The story of this church was documented in 1932 by Signe Elton Knutson in Norwegian. Karen Lislegard translated it into English in 1972 and this week my cousin Sheila Winstead of Roseau, MN, continued the chain by sharing the story with me.

It’s 1889 and the first settlers arrive in Pine Creek, Minnesota. Faith followed closely when Pastor Pederson arrived in 1890 from Hallock to organize the twelve resident families into a congregation. In 1891 a rumor circulated that Indians had planned an attack so the men cut logs to build a fort. The attack never materialized so the timber was hewn into a church with simple hand tools and a knowledge of carpentry gained in the old country. The congregation grew so much that in 1908 that the new (and still active) church was built a mile away leaving the old church to watch over it's former parishioners now at rest in the cemetery. In 1920 the old church moved to Pine Creek to serve as community hall, fell into disrepair then finally moved again to a roadside park where it was made original. The highway department eventually quit maintaining the park and the condition of the church deteriorated.

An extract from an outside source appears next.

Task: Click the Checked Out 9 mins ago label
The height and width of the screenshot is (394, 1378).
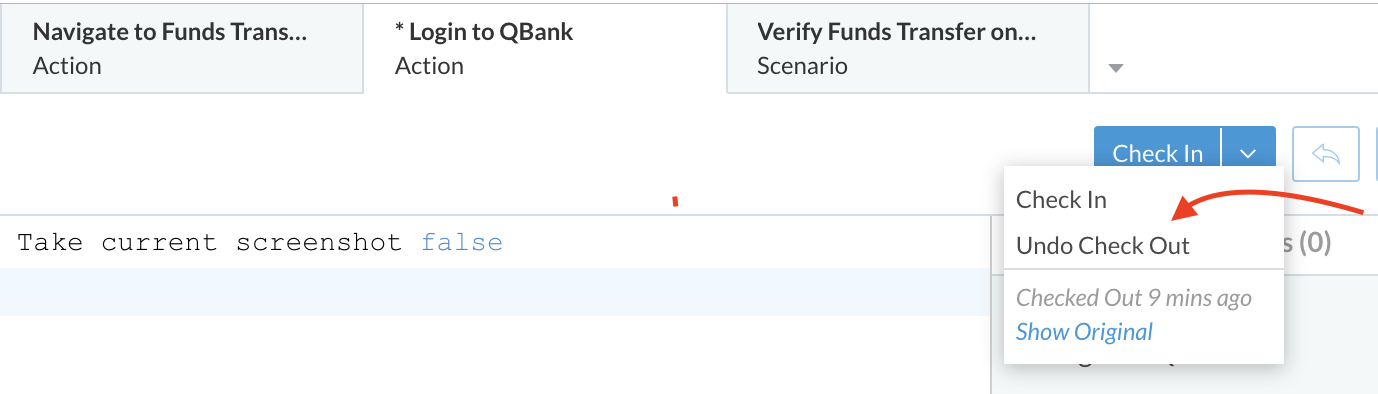Action: (1134, 297)
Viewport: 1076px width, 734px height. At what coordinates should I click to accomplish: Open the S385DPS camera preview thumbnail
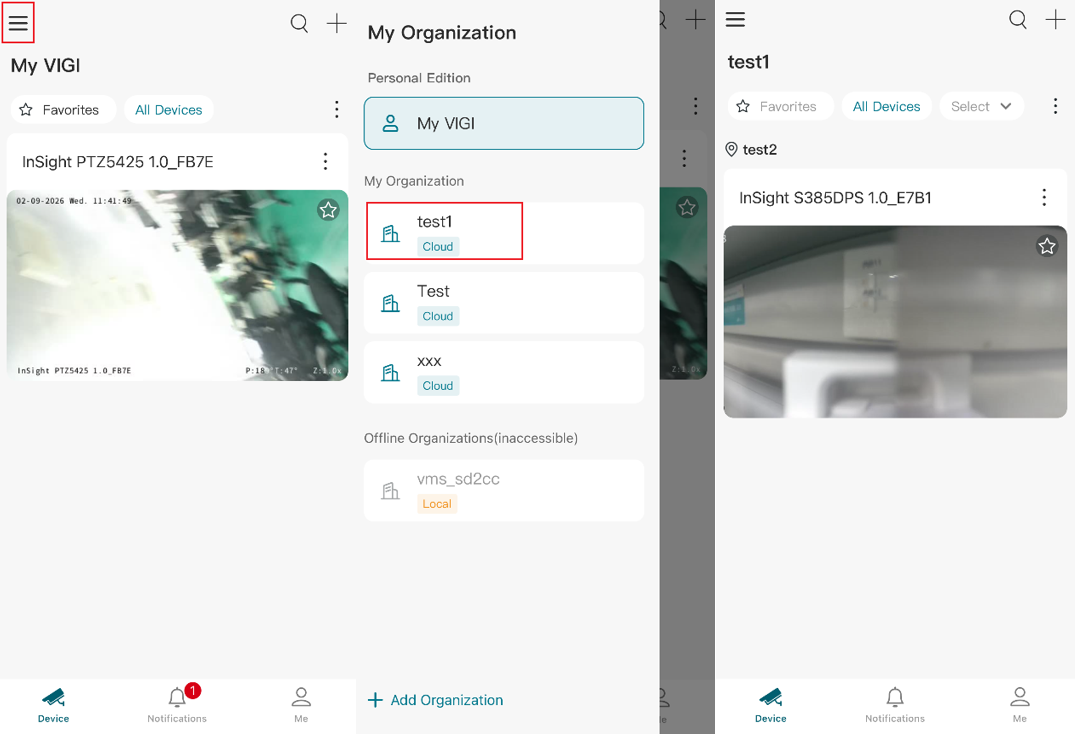tap(895, 322)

It’s now 1999 and representatives from the State Historical Society stand before the Pine Creek Church. They’ve decided this tough old structure can stand one more move to the Pioneer Farm and Village just west of Roseau, MN. It was placed on a concrete foundation in 2000 but still the work wasn’t complete. My cousins Sheila Winstead and Tallie Habstritt asked Bob and Karen Granitz of Malung if they could help lay some rock so they could learn the craft. They then took this knowledge and used it give the Pine Creek church a veneer of brand new field stone. They had help from those touched by Pine Creek Church; Vernon and Martha Haaby, Terry Haaby, Susan Rice, Sheila’s husband Bob and the local Sentence to Service crew and to date have completed approximately half of the foundation. This small, dedicated crew hopes for a few more workdays before snowfall but they’d rather make worthy repairs than make repair in haste.

 

It’s 2004 and the old Pine Creek church still stands. The first church of Roseau County has kept it’s parishioners close to God and now keeps it benefactors close to history. It is like the people it’s served; enduring and welling with character. It is a place where young children learned the parables and grew faith that served them all their life. It is a historical building that is still as relevant as it was when settlers used ax, wooden dowels and their faith to build it from the timber near Pine Creek, Minnesota.